Beta readers are not part of the writing process, but they are part of the process of creating a book. Have a couple people you know can be objective and help you. Typically you don’t want family or friends to do this because they love you and won’t want to hurt your feelings. You want someone who can be critical, who can be honest, but not be an asshole in the process. I have selected a couple people for the beta run of RUIN. One of them is a writer friend who read DESOLATION and said “hey, it was great, but this is where it could have been better,” and then she pointed out a few parts that just didn’t work for her and that she would have done better. To be honest, if I had her beta read DESOLATION it probably would have been much better for those pointers. This is good. This is the point where you have other eyes look at your work and point things out you might not have noticed. It is ok if they notice things you don’t because you are close to the project, and have bias views. Plus, you are going to miss stuff no matter how much you proof.
Remember to tell them they are only looking for inconsistencies in the story, not the grammar and spelling, that’s what an editor is for. When the beta reader is done, then comes the hard part. You need to act like a grown up and look at their suggestions objectively. Remember, they are a reader. It is so much better to hear things you don’t want to before the book is published so that you can fix them. So, we’ve had them read it, critique it, and now we need to fix what we agree with and toss what we think they are just wrong about. Hopefully there isn’t a ton, and it is easy to fix, but if there’s a ton to fix, take a deep breath and just go with it! But you have to be objective. Now isn’t the time for your hurt feelings. Remember writing is a business, not a fantasy. If your book is crap because you think it’s perfect and don’t want to take into consideration that you just might have messed up a part, then you will only be hurting yourself, and you will make a bad name for your writing. Now, that isn’t to say that you need to correct everything they tell you doesn’t work, but still be critical.
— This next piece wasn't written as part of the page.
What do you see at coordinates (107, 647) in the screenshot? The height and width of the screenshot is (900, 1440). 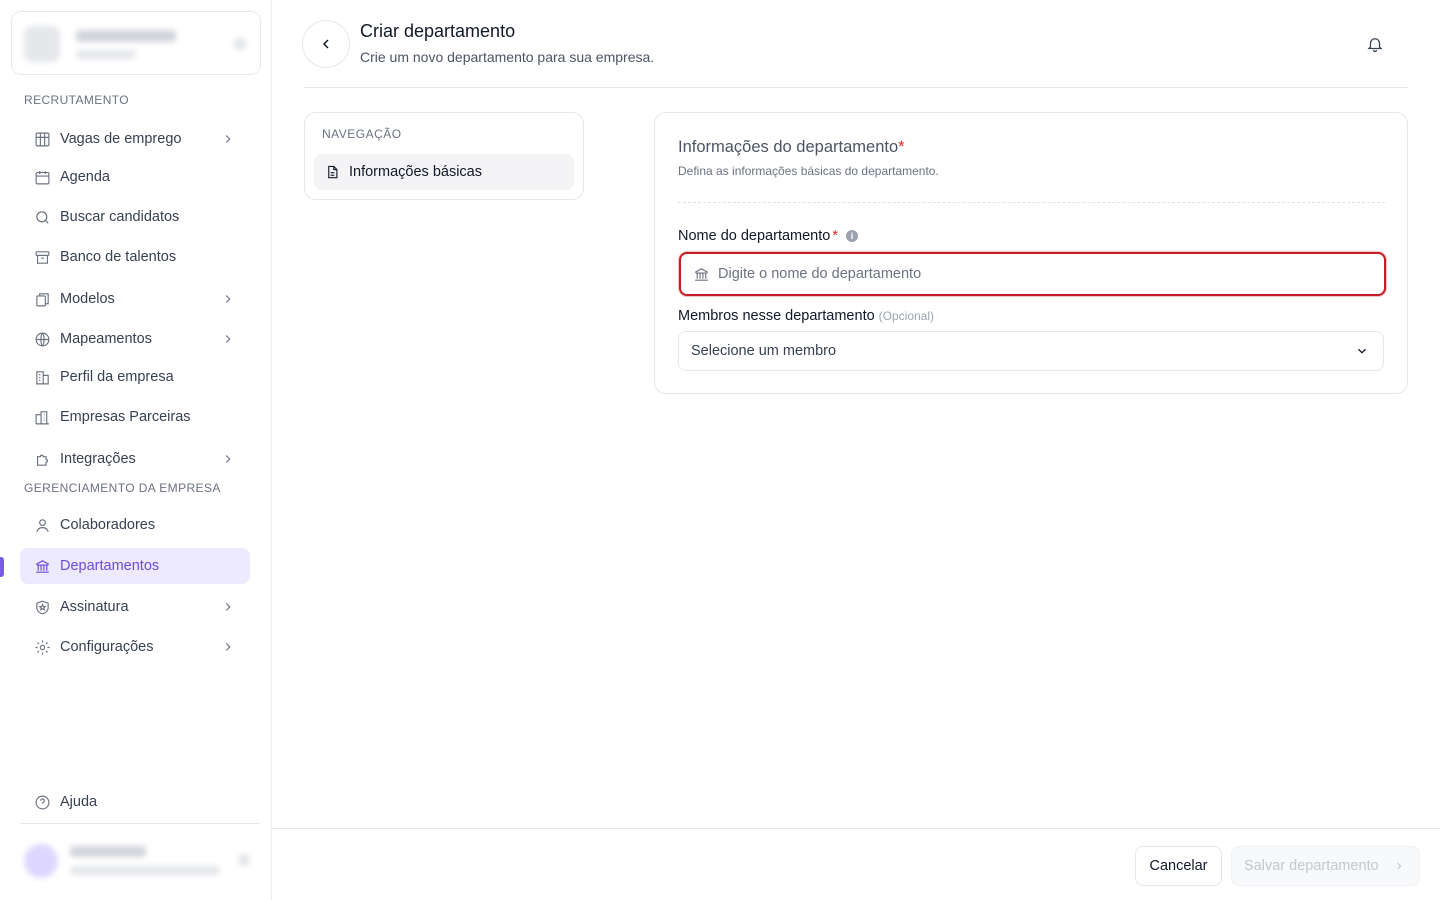 I see `sidebar-item-label: Configurações` at bounding box center [107, 647].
If you like the part a lot ask yourself some questions like: “Why do I like it?”, “Does it add to the storyline?”, “Does it build toward some future event?” then ask them questions: “What part of this scene didn’t you like?”, “Why didn’t you like it?”, and so on. I’m sure they will tell you why. It might not even be the scene itself, it might be the wording, or it seemed out of place for the characters. Don’t think of your beta reader as the enemy, they are helping you make your book the best it can be, and that’s what you want! Take your answers into consideration when deciding to cut or alter something you aren’t sure about. Your answers will tell you whether you should cut it or leave it.
I don’t know how many beta readers other authors have, but I have selected two. I will send the first person (the one I think will catch the most errors) the book first. When they are done, hopefully there won’t be much for the second person to catch. Make your corrections then send it off to the next person. Once they are done, make corrections, and then proof it a few times. This is the point where you can decide if you want a third beta reader, or if it is ready for an editor.
Remember an editor is important. In fact, if you can afford it, two would be awesome. Publishing houses have a team of editors, and your book goes through a few hands to catch all the errors before publication. Why is this? Because editors are human, not robots, and humans make errors. Maybe there is a lot on their plate, and they might miss a few things. However, I think once you have proofed it enough, one editor will be sufficient if you don’t have the cash for two. Another good tip is to find a friend who is good with editing, and let them have a crack first. Notice I say first because they aren’t trained as professional editors. Never skip the professional edit.
I’m pretty sure we could go on and on about beta readers in this writing help segment. The main thing to remember is not to get offended. Beta readers are the first readers. Like all good projects, you need to have a test run to see what people think of your work before you release it to the wolves.